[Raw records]
===
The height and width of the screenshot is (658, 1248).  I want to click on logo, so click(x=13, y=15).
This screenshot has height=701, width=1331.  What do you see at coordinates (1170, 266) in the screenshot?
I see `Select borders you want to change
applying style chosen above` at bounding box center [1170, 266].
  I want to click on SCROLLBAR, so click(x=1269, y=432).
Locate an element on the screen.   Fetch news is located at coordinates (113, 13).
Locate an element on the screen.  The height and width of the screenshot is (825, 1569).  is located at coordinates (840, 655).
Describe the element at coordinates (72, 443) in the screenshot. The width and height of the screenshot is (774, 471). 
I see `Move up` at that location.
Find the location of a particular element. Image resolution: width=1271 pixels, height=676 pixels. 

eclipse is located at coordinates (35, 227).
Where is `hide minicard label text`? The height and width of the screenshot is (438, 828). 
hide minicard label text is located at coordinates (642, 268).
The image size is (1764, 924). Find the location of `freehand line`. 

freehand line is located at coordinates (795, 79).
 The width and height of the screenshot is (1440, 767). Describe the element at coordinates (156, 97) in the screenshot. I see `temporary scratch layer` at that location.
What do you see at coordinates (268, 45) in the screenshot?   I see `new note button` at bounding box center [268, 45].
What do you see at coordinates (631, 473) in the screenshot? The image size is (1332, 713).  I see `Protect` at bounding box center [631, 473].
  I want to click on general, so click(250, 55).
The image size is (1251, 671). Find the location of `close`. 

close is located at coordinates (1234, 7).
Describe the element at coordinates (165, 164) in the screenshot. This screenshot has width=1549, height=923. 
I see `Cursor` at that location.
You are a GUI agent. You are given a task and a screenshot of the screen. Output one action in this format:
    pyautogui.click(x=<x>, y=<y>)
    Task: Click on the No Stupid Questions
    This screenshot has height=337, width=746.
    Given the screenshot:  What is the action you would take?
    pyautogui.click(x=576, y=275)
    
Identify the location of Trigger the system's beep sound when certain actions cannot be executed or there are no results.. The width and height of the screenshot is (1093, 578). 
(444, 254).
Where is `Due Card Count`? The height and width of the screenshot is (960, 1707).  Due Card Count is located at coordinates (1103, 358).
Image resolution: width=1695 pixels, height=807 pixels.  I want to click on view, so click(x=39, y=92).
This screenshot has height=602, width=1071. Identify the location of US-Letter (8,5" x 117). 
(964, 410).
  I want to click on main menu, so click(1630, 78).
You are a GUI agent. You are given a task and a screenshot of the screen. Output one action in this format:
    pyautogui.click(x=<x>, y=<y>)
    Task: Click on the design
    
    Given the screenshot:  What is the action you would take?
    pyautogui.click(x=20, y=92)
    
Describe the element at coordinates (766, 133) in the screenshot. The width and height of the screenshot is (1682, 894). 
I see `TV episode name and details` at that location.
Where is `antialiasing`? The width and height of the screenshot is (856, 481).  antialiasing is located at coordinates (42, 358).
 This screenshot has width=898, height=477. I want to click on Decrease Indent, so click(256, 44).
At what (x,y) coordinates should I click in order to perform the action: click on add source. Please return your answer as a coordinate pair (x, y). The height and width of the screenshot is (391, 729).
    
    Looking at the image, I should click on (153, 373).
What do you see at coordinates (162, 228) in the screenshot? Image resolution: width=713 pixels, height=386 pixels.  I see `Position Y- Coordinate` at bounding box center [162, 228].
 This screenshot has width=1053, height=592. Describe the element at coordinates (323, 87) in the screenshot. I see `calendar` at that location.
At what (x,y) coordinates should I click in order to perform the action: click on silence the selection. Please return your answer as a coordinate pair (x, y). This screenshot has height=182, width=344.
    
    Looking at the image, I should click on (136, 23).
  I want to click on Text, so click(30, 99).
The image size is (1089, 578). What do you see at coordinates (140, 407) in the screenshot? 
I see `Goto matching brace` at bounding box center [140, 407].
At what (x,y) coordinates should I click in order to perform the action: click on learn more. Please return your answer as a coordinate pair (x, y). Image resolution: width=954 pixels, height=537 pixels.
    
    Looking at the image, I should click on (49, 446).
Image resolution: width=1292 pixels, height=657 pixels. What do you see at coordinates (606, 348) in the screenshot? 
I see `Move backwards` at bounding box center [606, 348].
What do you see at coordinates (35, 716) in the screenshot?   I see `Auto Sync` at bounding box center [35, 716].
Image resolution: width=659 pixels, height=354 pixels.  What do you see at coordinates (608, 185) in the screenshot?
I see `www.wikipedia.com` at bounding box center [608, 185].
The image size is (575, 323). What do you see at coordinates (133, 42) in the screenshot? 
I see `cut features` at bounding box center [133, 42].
===
* STATED TASK
Reproduce only the lines from the one containing "coordinates (840, 655)." through the one containing "hide minicard label text is", both included. Swap "particular" for "specific" and keep everything else the same.

* SOLUTION FOR THIS PROBLEM
Locate an element on the screen.  The height and width of the screenshot is (825, 1569).  is located at coordinates (840, 655).
Describe the element at coordinates (72, 443) in the screenshot. The width and height of the screenshot is (774, 471). 
I see `Move up` at that location.
Find the location of a specific element. Image resolution: width=1271 pixels, height=676 pixels. 

eclipse is located at coordinates (35, 227).
Where is `hide minicard label text`? The height and width of the screenshot is (438, 828). 
hide minicard label text is located at coordinates (642, 268).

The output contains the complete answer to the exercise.